▶ [Set exercise A]: According to the APGA submission excerpt, what term does APGA use for pure hydrogen and pure renewable gas transmission pipeline infrastructure that is not part of a declared system?
[Start of Excerpt to read]
APGA welcomes the opportunity to contribute to the consultation on Extending the national gas regulatory framework to hydrogen and renewable gases and blends Proposed changes to NGL, NERL and National Regulations Consultation Paper (the Officials Paper) and the Public consultation draft National Energy Laws Amendment (Other Gases) Bill 2022 (the Draft Legislation).

Throughout this submission APGA will refer to pure hydrogen and pure renewable gas transmission pipeline infrastructure which is not part of a declared system (as opposed to infrastructure carrying a blend) as renewable gas transmission pipelines. Further, APGA will refer to efficiently designed pipelines throughout this submission. While regulators, governments, investors, and customers will all have different views on what an efficiently designed pipeline is, APGA refers to the lower costs for customers achieved through economies of scale in pipeline design as described in Section 3.1 of this submission.

It is APGA’s vision to enable the least cost, most rapid development of a hydrogen and renewable gases industry in Australia. This will be enabled by development of widely deployed hydrogen and renewable gas infrastructure, benefiting from economics of scale, offering competitive services to the new and existing markets. APGA envisages a National Gas Law (NGL) which supports investment in hydrogen and renewable gas infrastructure through which competitive hydrogen and renewable gas production and retailing markets can develop.
[End of Excerpt to read]
▶ [Set exercise B]: Lay out the records as a Markdown table with the columns Row and Line, beginning with the line containing "Select Activos in the sidebar menu" and continuing through the end of the records. Number each row and omit blank lines.
[Start of Provided records]
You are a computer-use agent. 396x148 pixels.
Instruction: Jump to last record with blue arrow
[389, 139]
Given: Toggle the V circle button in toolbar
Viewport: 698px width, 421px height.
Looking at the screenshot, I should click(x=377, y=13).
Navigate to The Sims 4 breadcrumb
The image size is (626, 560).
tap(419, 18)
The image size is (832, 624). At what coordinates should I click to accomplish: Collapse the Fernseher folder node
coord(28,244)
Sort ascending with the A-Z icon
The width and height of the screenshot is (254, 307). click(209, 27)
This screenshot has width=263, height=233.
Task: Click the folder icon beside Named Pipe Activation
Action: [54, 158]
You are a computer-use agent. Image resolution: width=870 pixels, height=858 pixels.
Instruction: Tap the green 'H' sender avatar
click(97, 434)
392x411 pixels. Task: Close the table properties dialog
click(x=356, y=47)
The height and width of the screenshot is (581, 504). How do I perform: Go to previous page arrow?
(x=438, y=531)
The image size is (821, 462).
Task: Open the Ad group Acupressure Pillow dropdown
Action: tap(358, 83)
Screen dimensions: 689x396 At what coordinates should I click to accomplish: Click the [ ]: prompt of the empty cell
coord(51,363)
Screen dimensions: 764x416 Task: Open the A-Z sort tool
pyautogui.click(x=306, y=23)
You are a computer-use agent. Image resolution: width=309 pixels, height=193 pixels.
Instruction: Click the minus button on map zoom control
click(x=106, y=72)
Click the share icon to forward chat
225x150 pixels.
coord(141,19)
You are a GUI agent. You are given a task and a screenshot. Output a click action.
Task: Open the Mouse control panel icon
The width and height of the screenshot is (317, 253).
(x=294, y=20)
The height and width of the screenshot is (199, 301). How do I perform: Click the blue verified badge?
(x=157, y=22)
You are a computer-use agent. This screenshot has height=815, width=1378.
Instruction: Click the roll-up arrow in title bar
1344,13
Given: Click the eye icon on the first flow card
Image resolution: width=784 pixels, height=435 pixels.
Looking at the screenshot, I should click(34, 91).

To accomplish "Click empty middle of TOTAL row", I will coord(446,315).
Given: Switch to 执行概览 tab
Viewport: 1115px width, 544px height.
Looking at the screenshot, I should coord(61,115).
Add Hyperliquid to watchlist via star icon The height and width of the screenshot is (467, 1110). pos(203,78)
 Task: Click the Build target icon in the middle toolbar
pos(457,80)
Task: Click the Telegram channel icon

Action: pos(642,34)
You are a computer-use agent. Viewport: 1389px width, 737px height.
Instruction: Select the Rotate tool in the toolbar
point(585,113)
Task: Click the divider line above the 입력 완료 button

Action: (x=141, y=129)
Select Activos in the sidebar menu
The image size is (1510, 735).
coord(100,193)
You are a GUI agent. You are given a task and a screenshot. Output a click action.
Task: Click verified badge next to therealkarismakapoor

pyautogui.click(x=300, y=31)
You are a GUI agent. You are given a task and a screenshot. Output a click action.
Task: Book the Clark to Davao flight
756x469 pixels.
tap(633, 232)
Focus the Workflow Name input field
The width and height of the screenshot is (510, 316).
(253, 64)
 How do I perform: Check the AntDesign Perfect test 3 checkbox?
[End of Provided records]
▶ [Worked answer A]: Renewable gas transmission pipelines.

▶ [Worked answer B]:
| Row | Line |
|---|---|
| 1 | Select Activos in the sidebar menu |
| 2 | The image size is (1510, 735). |
| 3 | coord(100,193) |
| 4 | You are a GUI agent. You are given a task and a screenshot. Output a click action. |
| 5 | Task: Click verified badge next to therealkarismakapoor |
| 6 | pyautogui.click(x=300, y=31) |
| 7 | You are a GUI agent. You are given a task and a screenshot. Output a click action. |
| 8 | Task: Book the Clark to Davao flight |
| 9 | 756x469 pixels. |
| 10 | tap(633, 232) |
| 11 | Focus the Workflow Name input field |
| 12 | The width and height of the screenshot is (510, 316). |
| 13 | (253, 64) |
| 14 |  How do I perform: Check the AntDesign Perfect test 3 checkbox? |